Une semaine après les faits, Reporters sans frontières (RSF) révèle le témoignage glaçant d’un fixeur et interprète de 32 ans, enlevé le 5 mars dans un village du centre de l’Ukraine, détenu pendant neuf jours, laissé dans un froid glacial dans une cave, et torturé à plusieurs reprises.
Cet article a été initialement publié sur rsf.org le 21 mars 2022.
Enlevé par des troupes russes le 5 mars, Nikita (son prénom est modifié pour sa sécurité) a été détenu pendant 9 jours. Mitraillage, chocs électriques, coups de barre de fer, simulacre d’exécution : Reporters sans frontières (RSF) a recueilli et vérifié son récit.
Une semaine après les faits, Reporters sans frontières (RSF) révèle le témoignage glaçant d’un fixeur et interprète de 32 ans, enlevé le 5 mars dans un village du centre de l’Ukraine, détenu pendant neuf jours, laissé dans un froid glacial dans une cave, et torturé à plusieurs reprises. Cet homme (dont le prénom a été modifié à sa demande pour garantir sa sécurité) a été retenu seul avant d’être rejoint par trois personnes, dont un ancien haut fonctionnaire ukrainien. Le récit de Nikita est effarant : fusillade de son véhicule, séances de torture au couteau et à l’électricité, coups de crosse de fusils mitrailleurs sur le visage et sur le corps à plusieurs reprises, simulacre d’exécution, privation de nourriture pendant 48 heures…
A l’abri (pour l’instant) dans une ville ukrainienne, ce miraculé a témoigné de ses neuf jours d’horreur auprès de RSF. Juriste et manager de formation, il est ponctuellement fixeur et interprète pour des médias étrangers depuis 2013. Il a notamment travaillé pour des équipes de France 2, BFMTV et RFI. En février 2022, l’entreprise d’informatique qui l’emploie connaît des difficultés du fait de la guerre : Nikita se consacre alors pleinement à son activité de fixeur. Il collabore avec Radio-France. Parmi les reporters étrangers qui l’ont fait travailler, ceux que RSF a contactés sont unanimes : il est très professionnel, sérieux et compétent. Comme tout Ukrainien, ce père de famille est particulièrement soucieux du sort de sa famille alors que les bombardements indiscriminés russes ont gagné en intensité.

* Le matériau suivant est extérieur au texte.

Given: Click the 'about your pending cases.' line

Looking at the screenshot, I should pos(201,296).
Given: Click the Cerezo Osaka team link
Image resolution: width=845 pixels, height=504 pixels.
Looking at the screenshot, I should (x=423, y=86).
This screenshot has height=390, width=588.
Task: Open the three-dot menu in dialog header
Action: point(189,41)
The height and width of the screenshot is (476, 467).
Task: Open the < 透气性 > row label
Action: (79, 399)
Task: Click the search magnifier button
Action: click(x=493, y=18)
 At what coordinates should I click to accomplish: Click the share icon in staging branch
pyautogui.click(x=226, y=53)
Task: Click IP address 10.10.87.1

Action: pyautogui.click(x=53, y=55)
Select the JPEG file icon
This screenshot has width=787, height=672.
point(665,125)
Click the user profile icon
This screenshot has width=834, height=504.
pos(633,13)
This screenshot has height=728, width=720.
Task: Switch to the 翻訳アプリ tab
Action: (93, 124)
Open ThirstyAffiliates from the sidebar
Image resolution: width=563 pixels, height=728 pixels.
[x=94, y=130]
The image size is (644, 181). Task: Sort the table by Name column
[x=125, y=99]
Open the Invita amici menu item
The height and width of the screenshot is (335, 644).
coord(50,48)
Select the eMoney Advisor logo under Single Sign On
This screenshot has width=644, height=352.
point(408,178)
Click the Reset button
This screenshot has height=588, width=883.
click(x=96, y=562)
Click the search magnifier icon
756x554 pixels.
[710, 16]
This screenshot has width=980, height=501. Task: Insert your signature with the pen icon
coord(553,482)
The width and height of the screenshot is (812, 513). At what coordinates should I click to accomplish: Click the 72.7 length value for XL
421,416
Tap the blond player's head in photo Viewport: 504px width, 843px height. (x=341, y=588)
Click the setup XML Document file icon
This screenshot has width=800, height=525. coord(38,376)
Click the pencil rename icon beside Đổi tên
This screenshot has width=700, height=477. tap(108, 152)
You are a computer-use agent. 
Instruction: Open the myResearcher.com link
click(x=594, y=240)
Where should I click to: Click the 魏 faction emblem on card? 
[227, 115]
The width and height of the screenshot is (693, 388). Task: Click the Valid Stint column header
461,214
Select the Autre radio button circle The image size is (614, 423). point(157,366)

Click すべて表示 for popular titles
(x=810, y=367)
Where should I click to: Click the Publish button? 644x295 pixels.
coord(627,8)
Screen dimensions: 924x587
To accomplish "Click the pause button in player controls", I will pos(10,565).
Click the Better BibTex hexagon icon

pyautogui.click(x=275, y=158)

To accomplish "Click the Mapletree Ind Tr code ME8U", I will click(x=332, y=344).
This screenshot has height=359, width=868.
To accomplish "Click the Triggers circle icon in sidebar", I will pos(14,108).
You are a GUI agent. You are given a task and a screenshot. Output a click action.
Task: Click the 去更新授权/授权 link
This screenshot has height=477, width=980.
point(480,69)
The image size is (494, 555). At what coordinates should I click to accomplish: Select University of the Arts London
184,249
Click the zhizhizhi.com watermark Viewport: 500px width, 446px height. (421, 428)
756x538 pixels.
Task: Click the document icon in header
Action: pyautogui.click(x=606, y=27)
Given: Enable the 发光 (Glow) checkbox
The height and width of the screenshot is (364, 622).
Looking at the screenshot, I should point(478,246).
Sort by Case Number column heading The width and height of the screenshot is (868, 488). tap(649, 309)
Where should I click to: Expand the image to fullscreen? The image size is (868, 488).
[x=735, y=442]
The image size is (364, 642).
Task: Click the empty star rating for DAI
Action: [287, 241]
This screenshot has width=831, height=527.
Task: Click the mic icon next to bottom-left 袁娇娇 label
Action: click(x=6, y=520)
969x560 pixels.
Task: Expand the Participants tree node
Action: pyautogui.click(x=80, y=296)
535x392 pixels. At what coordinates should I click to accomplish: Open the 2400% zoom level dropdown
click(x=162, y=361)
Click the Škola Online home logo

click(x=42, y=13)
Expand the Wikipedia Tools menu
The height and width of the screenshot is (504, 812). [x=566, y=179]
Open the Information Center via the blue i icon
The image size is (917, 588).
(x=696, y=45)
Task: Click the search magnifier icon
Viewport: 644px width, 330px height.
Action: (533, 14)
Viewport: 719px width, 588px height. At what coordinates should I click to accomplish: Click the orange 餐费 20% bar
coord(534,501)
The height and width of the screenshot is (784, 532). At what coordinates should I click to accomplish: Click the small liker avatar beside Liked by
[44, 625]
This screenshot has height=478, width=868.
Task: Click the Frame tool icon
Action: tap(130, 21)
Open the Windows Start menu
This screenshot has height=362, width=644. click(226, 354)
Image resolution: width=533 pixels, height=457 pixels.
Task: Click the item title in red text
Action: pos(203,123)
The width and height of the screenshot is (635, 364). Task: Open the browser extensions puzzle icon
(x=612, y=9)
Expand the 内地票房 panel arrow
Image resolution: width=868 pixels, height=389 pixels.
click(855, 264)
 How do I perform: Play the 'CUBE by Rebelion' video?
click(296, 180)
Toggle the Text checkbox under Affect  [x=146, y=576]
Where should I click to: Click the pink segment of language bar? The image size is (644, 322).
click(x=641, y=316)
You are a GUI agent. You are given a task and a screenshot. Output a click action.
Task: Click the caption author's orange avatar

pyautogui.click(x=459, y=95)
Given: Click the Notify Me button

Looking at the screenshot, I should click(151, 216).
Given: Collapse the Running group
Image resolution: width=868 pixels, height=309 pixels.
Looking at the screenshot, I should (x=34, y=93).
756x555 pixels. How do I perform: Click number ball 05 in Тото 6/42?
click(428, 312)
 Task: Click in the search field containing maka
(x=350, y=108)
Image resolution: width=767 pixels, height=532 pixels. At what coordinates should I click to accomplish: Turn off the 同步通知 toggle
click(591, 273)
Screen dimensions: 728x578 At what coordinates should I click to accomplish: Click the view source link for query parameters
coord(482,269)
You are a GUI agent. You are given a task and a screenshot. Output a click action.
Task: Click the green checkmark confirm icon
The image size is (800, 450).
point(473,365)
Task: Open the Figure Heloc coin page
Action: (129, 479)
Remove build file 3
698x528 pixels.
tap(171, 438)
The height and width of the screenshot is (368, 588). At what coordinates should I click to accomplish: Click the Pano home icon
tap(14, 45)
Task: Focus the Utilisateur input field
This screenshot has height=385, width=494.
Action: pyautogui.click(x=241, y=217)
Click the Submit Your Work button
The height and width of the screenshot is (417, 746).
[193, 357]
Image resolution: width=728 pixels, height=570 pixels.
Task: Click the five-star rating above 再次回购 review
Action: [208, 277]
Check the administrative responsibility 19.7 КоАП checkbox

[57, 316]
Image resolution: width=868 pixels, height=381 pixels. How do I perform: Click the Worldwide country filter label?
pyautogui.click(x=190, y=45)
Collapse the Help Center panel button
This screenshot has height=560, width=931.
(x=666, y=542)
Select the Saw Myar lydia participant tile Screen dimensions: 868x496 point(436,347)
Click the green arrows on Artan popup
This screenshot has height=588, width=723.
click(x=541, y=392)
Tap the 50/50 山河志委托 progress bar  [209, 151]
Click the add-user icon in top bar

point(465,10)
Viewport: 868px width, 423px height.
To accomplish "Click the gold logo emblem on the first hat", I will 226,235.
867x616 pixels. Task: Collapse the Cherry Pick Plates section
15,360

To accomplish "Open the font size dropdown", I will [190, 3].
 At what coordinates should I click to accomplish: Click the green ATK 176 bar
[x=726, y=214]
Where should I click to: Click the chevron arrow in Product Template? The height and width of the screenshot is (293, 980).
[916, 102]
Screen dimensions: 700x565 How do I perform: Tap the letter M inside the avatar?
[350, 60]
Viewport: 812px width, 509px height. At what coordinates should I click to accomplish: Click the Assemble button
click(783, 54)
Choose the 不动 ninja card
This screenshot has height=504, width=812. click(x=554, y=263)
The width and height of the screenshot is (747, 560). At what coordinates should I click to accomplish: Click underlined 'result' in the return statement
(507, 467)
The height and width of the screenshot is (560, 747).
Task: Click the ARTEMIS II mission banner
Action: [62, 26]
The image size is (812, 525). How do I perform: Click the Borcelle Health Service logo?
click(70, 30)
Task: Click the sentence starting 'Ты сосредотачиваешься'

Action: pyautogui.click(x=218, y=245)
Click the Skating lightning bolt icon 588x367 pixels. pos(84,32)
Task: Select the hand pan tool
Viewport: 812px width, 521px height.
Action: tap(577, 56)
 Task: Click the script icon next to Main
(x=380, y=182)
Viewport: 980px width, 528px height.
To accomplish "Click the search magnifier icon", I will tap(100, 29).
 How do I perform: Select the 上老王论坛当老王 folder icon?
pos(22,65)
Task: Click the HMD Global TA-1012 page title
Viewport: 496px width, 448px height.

Alertée de sa disparition le 8 mars par Radio France et mobilisée pour le retrouver, RSF a noué contact avec Nikita après sa libération via le Centre pour la liberté de la presse ouvert à Lviv. Son témoignage a été recueilli par des responsables de la direction Plaidoyer et assistance de RSF lors de plusieurs séances les 17 et 18 mars. Les différentes parties de son récit ont été corroborées par des entretiens avec un membre de sa famille, un de ses anciens codétenus, deux journalistes de Radio France. Un collaborateur de RSF l’a accompagné lors de son examen médical, qui a permis de confirmer les traitements subis, notamment des commotions et des marques sur les jambes, là où les chocs ont été infligés. RSF était aussi présent lors de ses appels à sa famille.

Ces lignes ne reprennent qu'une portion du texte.